The self-powered photodetector based on the ZnO/ZnS core-shell nanorod array photoanode shows an improved photoresponsivity compared with that based on bare ZnO nanorod arrays. Although the reason for this remarkable improvement is not quite clear, we propose that it may be explained by the following two aspects: (i) ZnS nanoparticles coated on a ZnO nanorod array structure may increase the UV light scattering, resulting in an enhancement of the photon-harvesting efficiency. (ii) The band energy alignment of the ZnO/ZnS core-shell nanorod array is favorable to the spatial separation of the photogenerated carriers and the charge transfer. The values of the lower edge of the conduction band for ZnS and ZnO were around −3.46 and −4.19 eV, respectively, whereas the values of the upper edge of the valence band were around −7.06 and −7.39 eV, respectively [24]. Taking both bandgaps of ZnO and ZnS into consideration, a type-II band edge structure at the ZnO/ZnS interface as shown in Fig. 6 could be formed. As a result, when both the ZnO and ZnS are photoexcited under UV light illumination, the electrons will move to the ZnO side and holes will move to the ZnS side due to the staggered bandgap alignment, facilitating the formation of a charge transfer state and the spatial separation of the photogenerated carriers within the ZnO/ZnS nanorod arrays.
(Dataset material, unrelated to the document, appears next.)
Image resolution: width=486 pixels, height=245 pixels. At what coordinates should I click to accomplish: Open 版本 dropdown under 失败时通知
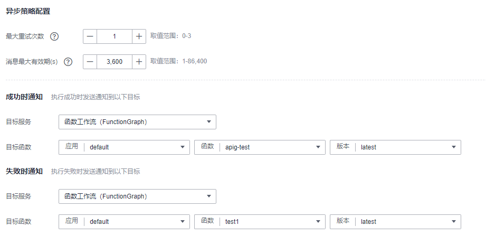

The spatial separation of the photogenerated carriers can decrease the recombination of the electron-hole pairs and therefore significantly increase the photocurrent and photoresponsivity of the ZnO/ZnS core-shell nanorod array-based SPUV-PD [25].

Fig. 6

Schematic energy band diagram of ZnO/ZnS core-shell nanorod arrays and the charge-transfer processes

Our results indicate that ZnO/ZnS core-shell nanorod arrays can be used as an active photoanode for high-performance photoelectrochemical cell-type self-powered ultraviolet photodetectors, whereas the liquid electrolyte in devices may result in some practical limitations of sealing and long-term stability. Therefore, solid-state electrolytes should be developed for this structure of SPUV-PD to realize its commercial application.

Conclusions

In summary, vertical ZnO nanorod arrays were uniformly grown on FTO glass by a hydrothermal method. ZnS nanoparticle shells were deposited onto ZnO nanorods by a SILAR method. A self-powered, low-cost, photoelectrochemical cell-structured UV light photodetector was assembled using the ZnO/ZnS core-shell nanorod arrays as the photoanode. The experimental results show that, compared with a detector based on bare ZnO nanorod arrays, the ZnO/ZnS photoanode demonstrates a slightly slower response time but a much higher photosensitivity. The higher efficiency of the ZnO/ZnS core-shell nanostructures can be attributed to the synergistic effect of greatly enhanced light harvesting, reduced charge recombination, and accelerated charge transfer. All these results indicate the great potential of the ZnS/ZnO nanorod array-based SPUV-PD for high-sensitivity and high-speed UV light detecting.